WHERE’S THAT TRAIN – 1940
When we first visited The Netherlands in 2005, we performed at the KHL Coffeehouse in Amsterdam. The woman who organized the shows there was Marijn Wijnands. When we got back to the US, I sent Marijn the music to this song (which had a few lyrics) – and she added more words. When I took the song into the studio, Julie had even more ideas to improve the lyrics and that’s how we ended up with a 3 person song credit on this song. I wrote the music but all 3 of us contributed lyrics. Marijn has since brought out her spectacular CD “Harbour” with her band Ma Rain, and I am especially honored to have her as a co-writer. This song is about what it could feel like to be an old Swing musician remembering the old Jazz days when they were the hot, new band! Beautiful improvised cello again! Julie and Kirsti on backups.
[guitar tuning: DADFCE]
 
LIT BY THE MOON
On every album I have worked on, there is always one song that gets written from scratch as the CD is being recorded. This is this CD’s song. Playing around in the same tuning as “Where The Sun Meets The Blue”, this song came out in about an hour’s time – lyrics pretty much intact. It’s the last song on this CD, which is fitting – since we were about to move back to Ithaca – an ode to Woodstock, center for the arts since the early 1900’s when an artist commune was first founded there. Artists from all over the world settled there, followed by the musicians – most famously in the 1960s – but throughout all the years up until now. I believe Woodstock still has more recording studios per capita than even New York City (2 hours South). It was Julie’s idea to add lap steel (finding great musicians around Woodstock is not hard!) – thus Josh Roy Brown. Plus Sera and Julie and Kirsti. As the saying goes, short but sweet …

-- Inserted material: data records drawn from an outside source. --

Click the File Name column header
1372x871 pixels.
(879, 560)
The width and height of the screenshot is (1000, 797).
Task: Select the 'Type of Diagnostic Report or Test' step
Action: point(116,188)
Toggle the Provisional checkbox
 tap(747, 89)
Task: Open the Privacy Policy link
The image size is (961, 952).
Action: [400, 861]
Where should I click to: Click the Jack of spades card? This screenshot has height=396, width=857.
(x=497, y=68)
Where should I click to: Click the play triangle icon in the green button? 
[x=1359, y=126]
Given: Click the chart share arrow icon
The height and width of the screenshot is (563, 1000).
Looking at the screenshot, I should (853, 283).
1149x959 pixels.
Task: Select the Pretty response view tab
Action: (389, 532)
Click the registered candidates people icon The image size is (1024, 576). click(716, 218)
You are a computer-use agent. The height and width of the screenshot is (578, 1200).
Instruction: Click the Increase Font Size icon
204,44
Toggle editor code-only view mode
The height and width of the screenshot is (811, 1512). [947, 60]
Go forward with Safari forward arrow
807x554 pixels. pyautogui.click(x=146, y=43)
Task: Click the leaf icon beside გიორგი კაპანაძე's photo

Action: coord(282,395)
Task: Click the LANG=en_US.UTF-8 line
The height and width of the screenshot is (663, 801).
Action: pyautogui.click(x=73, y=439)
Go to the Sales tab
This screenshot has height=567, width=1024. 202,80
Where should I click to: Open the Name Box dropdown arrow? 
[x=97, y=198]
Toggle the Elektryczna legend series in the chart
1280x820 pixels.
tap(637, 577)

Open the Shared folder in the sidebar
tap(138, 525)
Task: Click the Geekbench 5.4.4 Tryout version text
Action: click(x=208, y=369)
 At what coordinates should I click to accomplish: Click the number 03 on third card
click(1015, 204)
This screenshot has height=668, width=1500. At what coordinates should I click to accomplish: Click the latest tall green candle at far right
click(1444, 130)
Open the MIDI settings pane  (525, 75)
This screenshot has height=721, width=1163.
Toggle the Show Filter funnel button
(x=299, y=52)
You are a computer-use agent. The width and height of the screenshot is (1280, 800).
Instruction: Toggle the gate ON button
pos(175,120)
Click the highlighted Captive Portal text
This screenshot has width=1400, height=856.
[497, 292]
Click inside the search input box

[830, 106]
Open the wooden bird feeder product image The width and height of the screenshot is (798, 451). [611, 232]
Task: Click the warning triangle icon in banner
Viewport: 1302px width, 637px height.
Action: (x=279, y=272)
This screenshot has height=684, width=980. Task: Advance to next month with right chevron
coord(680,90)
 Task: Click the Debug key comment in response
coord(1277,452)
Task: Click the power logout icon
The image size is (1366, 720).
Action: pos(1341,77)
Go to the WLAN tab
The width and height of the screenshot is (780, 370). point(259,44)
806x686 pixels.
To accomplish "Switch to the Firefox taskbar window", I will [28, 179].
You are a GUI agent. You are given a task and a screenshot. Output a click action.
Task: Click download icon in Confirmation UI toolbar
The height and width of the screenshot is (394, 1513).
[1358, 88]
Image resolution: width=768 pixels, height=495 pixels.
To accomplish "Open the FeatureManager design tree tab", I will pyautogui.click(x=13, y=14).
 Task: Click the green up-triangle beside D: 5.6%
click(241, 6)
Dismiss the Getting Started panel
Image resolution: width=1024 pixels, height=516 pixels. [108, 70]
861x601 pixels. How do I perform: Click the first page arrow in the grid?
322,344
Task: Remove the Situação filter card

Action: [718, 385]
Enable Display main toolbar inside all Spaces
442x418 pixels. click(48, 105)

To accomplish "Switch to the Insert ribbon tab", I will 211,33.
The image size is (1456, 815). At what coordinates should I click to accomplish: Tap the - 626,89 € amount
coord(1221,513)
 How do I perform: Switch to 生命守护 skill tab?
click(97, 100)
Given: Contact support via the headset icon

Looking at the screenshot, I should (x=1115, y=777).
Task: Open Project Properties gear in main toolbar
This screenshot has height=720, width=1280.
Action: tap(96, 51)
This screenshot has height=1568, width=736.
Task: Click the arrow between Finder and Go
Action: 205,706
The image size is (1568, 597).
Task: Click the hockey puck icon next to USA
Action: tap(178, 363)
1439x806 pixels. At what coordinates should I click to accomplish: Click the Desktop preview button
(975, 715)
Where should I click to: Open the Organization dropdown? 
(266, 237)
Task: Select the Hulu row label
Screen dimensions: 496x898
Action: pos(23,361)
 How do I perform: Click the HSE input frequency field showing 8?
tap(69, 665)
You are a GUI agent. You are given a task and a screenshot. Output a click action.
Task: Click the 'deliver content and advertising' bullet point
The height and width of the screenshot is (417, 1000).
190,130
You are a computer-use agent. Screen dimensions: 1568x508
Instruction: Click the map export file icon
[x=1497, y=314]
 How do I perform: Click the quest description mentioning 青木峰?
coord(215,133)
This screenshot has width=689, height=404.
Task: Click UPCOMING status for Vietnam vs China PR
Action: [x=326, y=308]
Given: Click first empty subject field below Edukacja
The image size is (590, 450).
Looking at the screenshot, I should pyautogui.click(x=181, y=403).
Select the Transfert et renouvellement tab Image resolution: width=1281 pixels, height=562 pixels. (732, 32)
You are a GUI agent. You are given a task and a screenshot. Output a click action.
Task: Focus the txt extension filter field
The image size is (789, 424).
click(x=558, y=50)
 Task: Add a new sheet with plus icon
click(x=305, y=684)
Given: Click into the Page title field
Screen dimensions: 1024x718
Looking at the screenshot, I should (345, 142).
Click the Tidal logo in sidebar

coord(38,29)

[From Sera Smolen]: At the end of the song you will hear layers of cello playing a whole-tone scale superimposed on a pentatonic scale.
[guitar tuning: EAC#EAC#]
 
That’s it! Thanks for reading this far. Thanks to Johanna Bodde who supports acoustic music with so much passion. Thanks to Yvonne Böhm from Haarlem for booking so many performances for us in The Netherlands. Thanks to Amy Merrill for performing with us and setting up gigs in Belgium. Thanks to all the special listeners at “In the Woods” and elsewhere. The listening in The Netherlands has always touched us and has left a lasting impression on us. We are back in Ithaca – also home to Patti Witten, Jennie Stearns, Richie Stearns, Johnny Dowd, Hank Roberts, all four of the Burns sisters - and others. We hope to travel again to The Netherlands and Belgium – and also to Germany and Wales – in April of 2009.